* INSTRUCTIONS FOR THE TASK:
Please repeat, exactly as written, the line containing "You are a GUI" and every line after it through the end of the records below, leaving out any pictures.

* MATERIAL FOR THIS EXERCISE:
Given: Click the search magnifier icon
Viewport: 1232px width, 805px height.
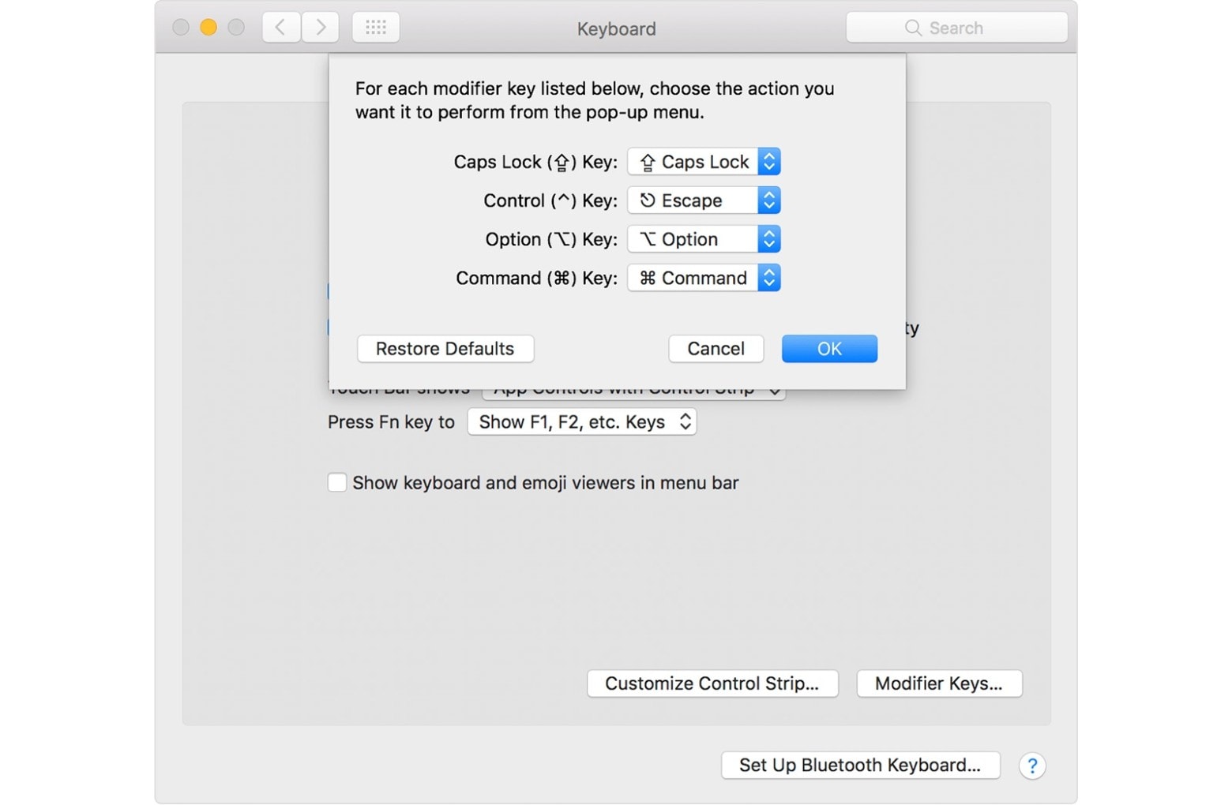Looking at the screenshot, I should [912, 27].
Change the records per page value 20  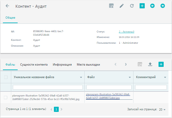pos(162,110)
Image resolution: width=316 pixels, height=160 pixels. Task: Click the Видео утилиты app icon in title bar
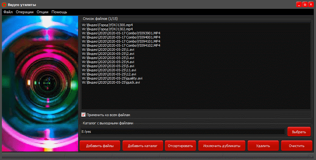click(x=4, y=4)
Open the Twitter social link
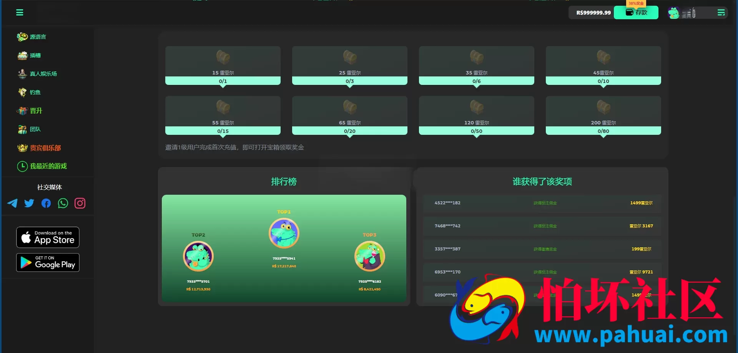Screen dimensions: 738x353 coord(29,203)
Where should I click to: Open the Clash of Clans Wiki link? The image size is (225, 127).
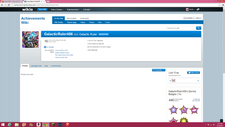[62, 50]
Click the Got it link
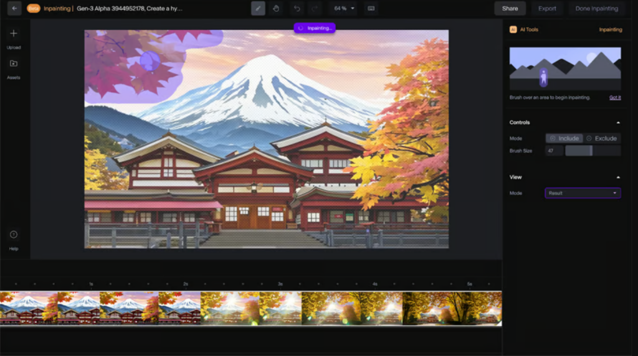Viewport: 638px width, 356px height. click(614, 98)
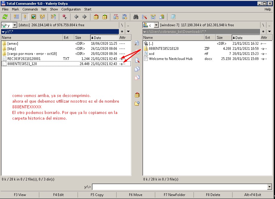Click the Go back arrow icon

click(76, 17)
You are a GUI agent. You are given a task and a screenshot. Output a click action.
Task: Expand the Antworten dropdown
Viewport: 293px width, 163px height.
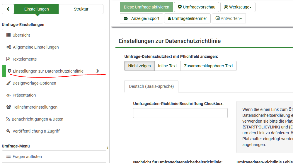229,18
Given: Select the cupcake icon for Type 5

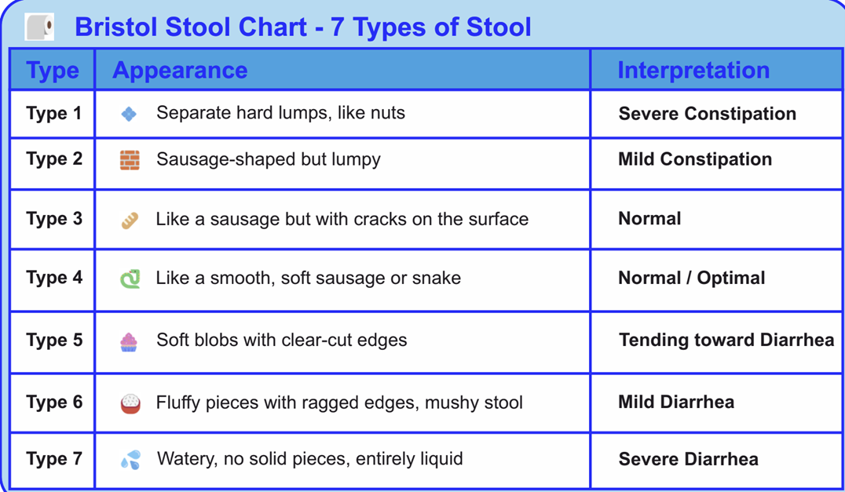Looking at the screenshot, I should [129, 342].
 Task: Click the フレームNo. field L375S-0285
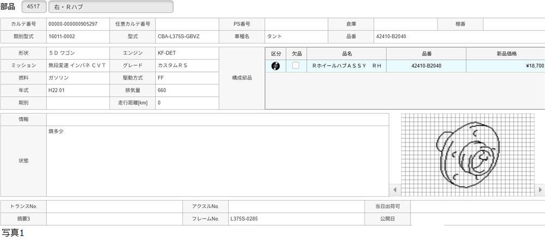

* ANSWER:
You are a GUI agent. You are given a task and a screenshot. Output a click action.
Task: Expand the Antworten dropdown
Viewport: 293px width, 163px height.
229,18
Given: Select the cupcake icon for Type 5

Looking at the screenshot, I should [129, 342].
 Task: Click the フレームNo. field L375S-0285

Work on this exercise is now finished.